For economist George Syrichas, former executive director and board member of the Central Bank of Cyprus, currently advisor to the Economic Research Centre, University of Cyprus, the Cyprus economy will rebound rather strongly once it emerges out of lockdown, but not dramatically.
“Tourism will also begin contributing to the economic recovery soon. Certainly, it will not be like 2019, but we expect about double the number of tourists than we had last year – which was a very poor year.. Nevertheless, that will be a substantial increase. We expect it to contribute significantly to GDP in 2021.”
While some economists predict a kind of ‘Roaring Twenties’ boom in consumption, Syrichas is more conservative.

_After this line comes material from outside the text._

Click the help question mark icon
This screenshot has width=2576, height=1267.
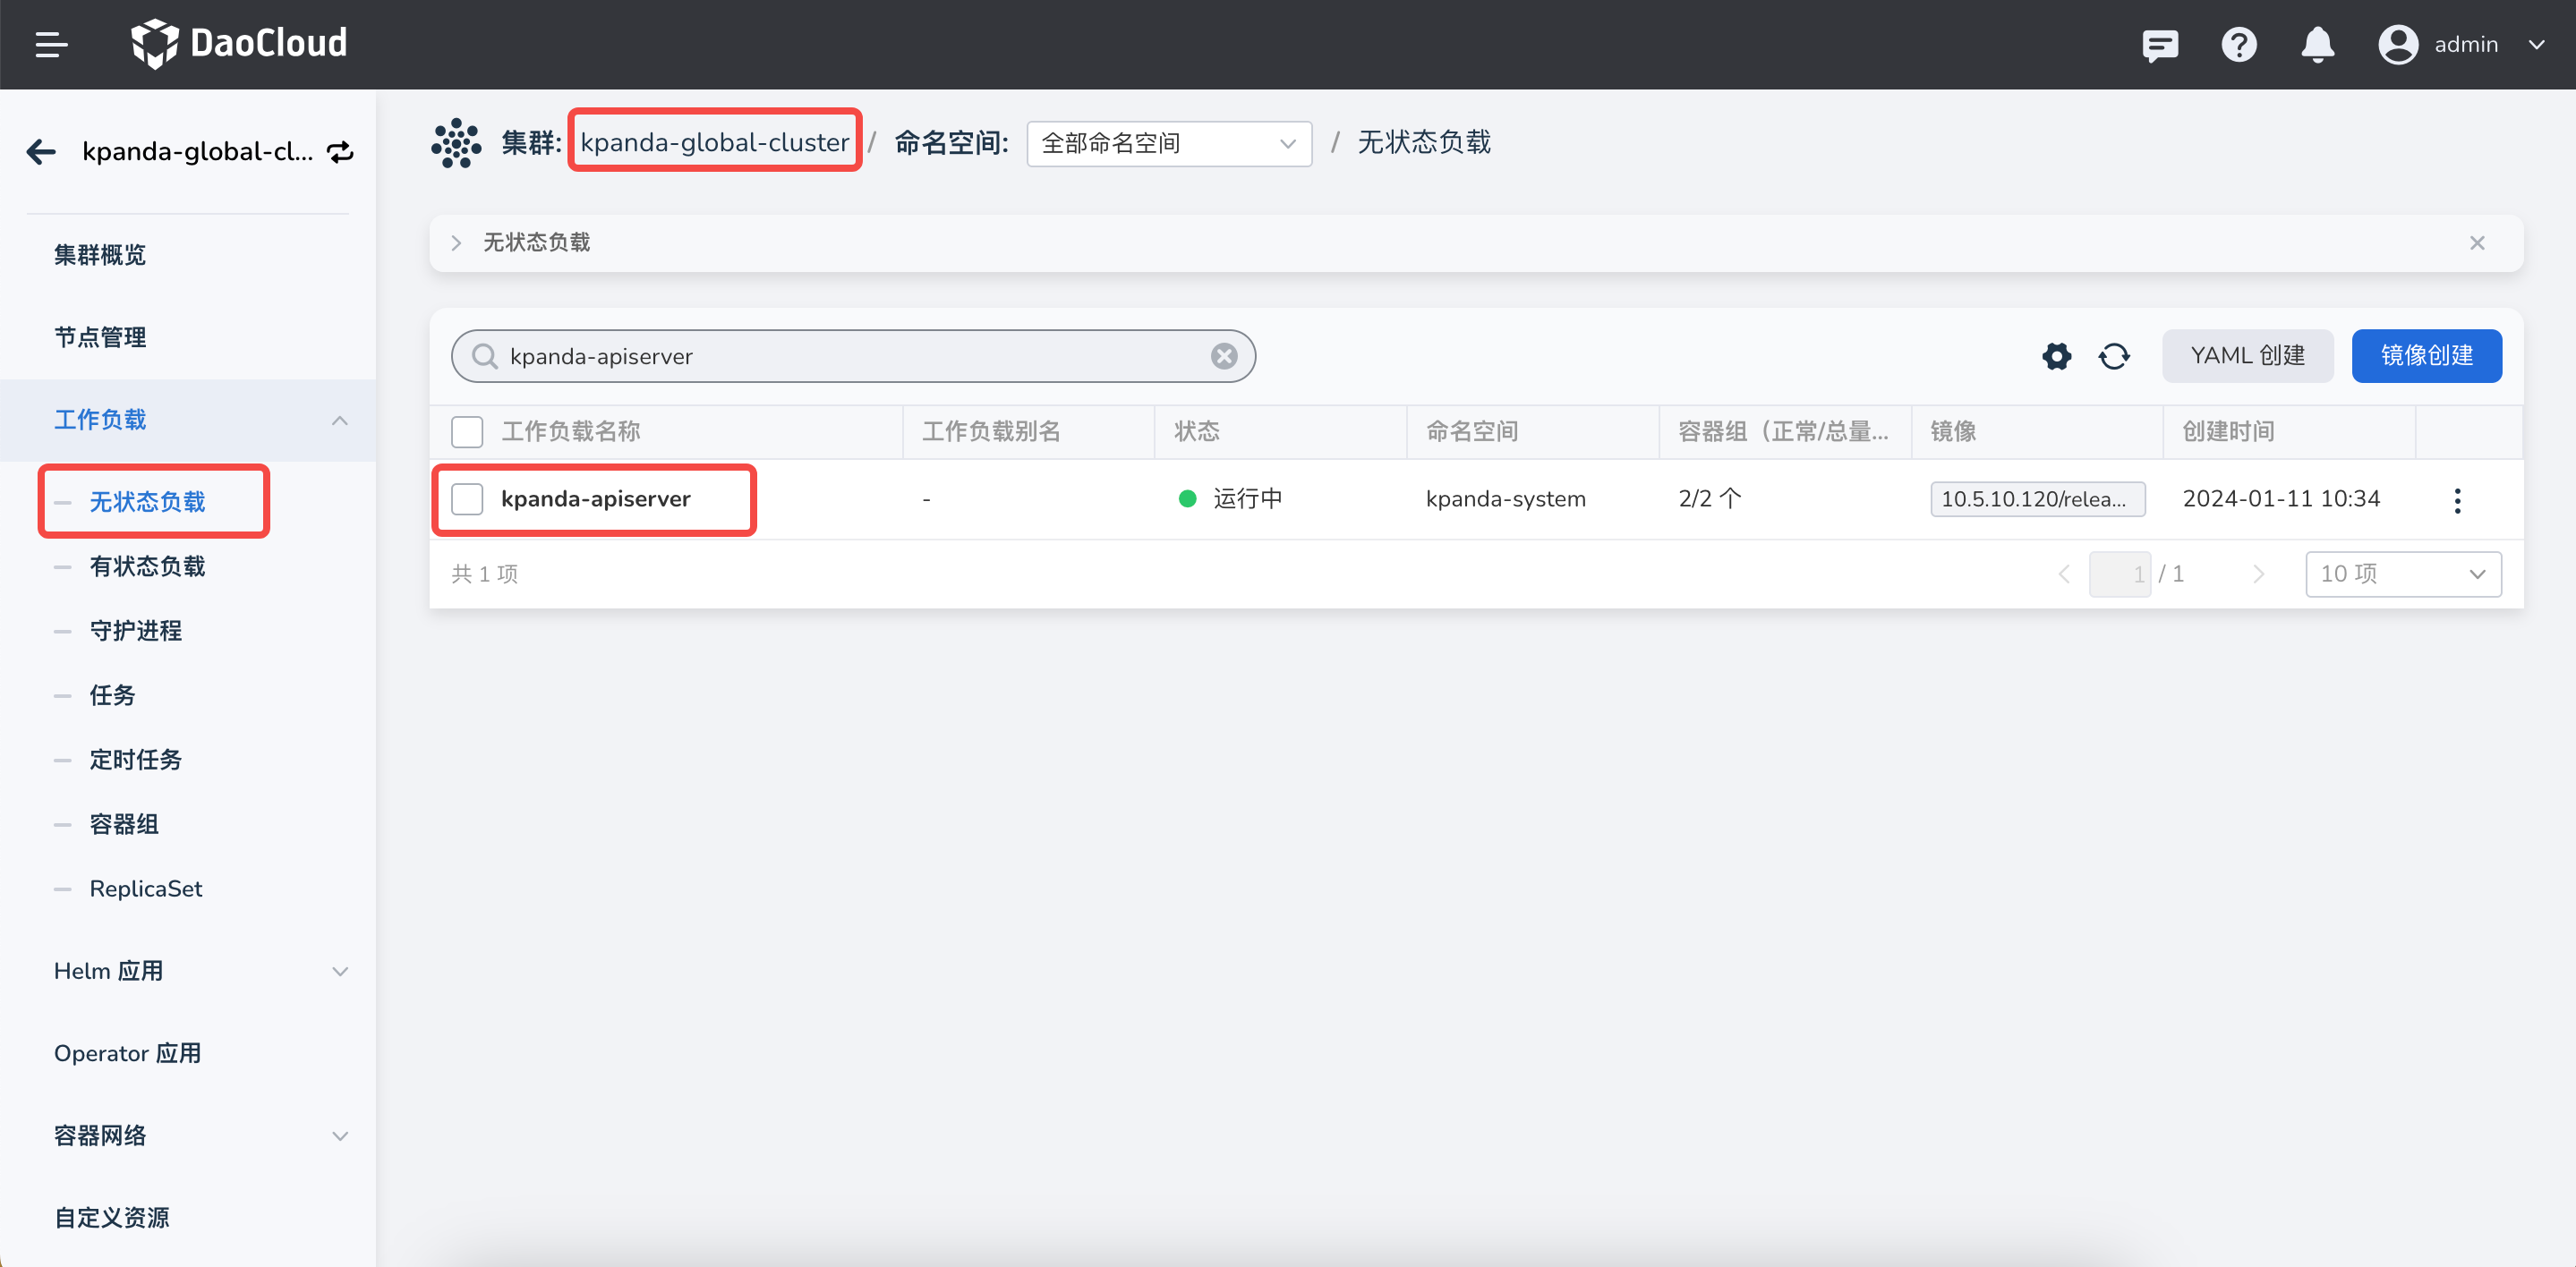click(x=2239, y=45)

“There will be a boom in Cyprus, but one that is not as strong as in other countries in Europe. This is because the decrease in consumption in Cyprus was not as sharp as it was in other countries, so the rebound will not be as great, as Cypriots did not save as much during the lockdowns.

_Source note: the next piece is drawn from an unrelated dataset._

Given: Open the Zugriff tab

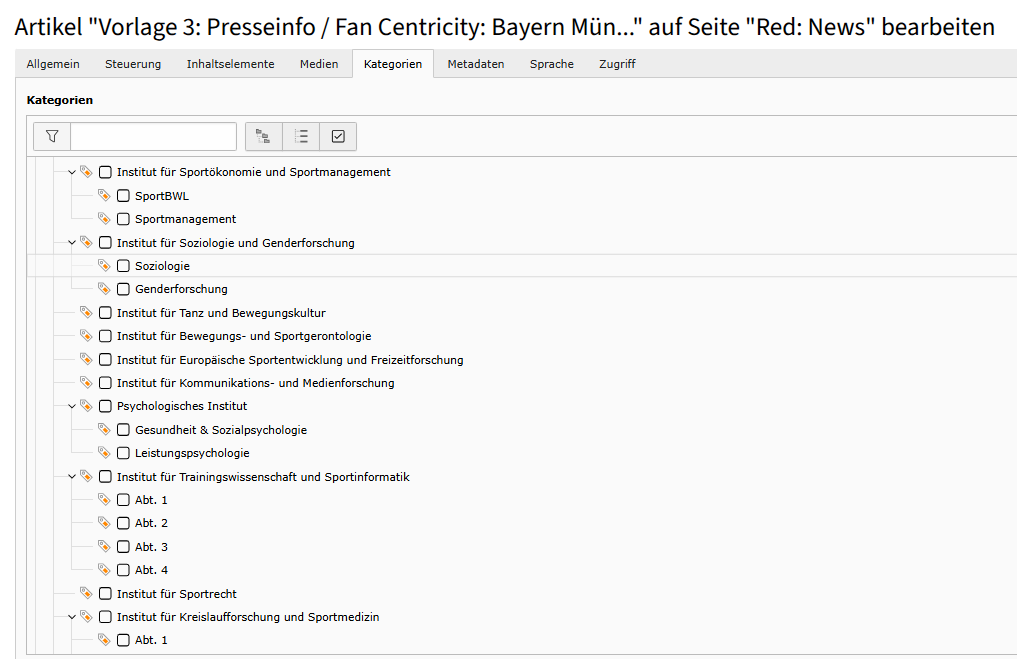Looking at the screenshot, I should 617,64.

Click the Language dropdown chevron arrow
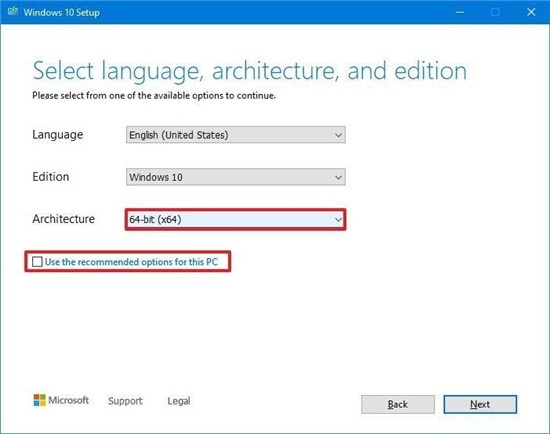(x=338, y=135)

Also, we’ve had the suspension of loan payments here for some time, but it is now expired, so people will have to use savings to pay the loans. In many EU countries, household savings have reached record levels, but not in Cyprus.”
Some sectors have not been affected by the crisis as much as others, Syrichas points out.
“Some sectors, like professional services, have been little affected by the pandemic crisis, as people can continue working at home. While tourism has obviously been severely affected, so has retail, but retail will rebound much more strongly than tourism. What is important is that the sectors which have not really slowed operations will also contribute to the rebound, and, along with those that are recovering, will together make a considerable difference.”
What is more, many people do not yet expect or understand the extent to which the Cyprus Recovery and Resilience Plan, with its €1.3 billion in funds, will contribute to improving the Cyprus, Syrichas continues.
“The funds to be distributed by the Recovery and Resilience Plan is bound to make a great contribution to the Cypriot economy, even allowing for distribution over five years.
About 60 per cent of it will go to the ‘green’ economy; this will mean visible improvements in the quality of life on the island. For example, Cyprus is still heavily dependent on importing oil for power generation, and this costs nearly €1 billion per year.
Imagine now that we produce our own energy from renewable sources: This will also improve the competitiveness of various sectors in the economy. For example, for hotels, one of the biggest costs is electricity. In the next five years, hotels get funds to install solar panels and they’re producing electricity, their costs are going to come down, and they’re going to become even more competitive.
Digitalisation, which will receive about 20 per cent of the funds in the Recovery and Resilience plan, will empower businesses in all sectors, making them more competitive.”
If the necessary legislative reforms are carried out, the effect on the Cyprus economy could be transformative, Syrichas concludes.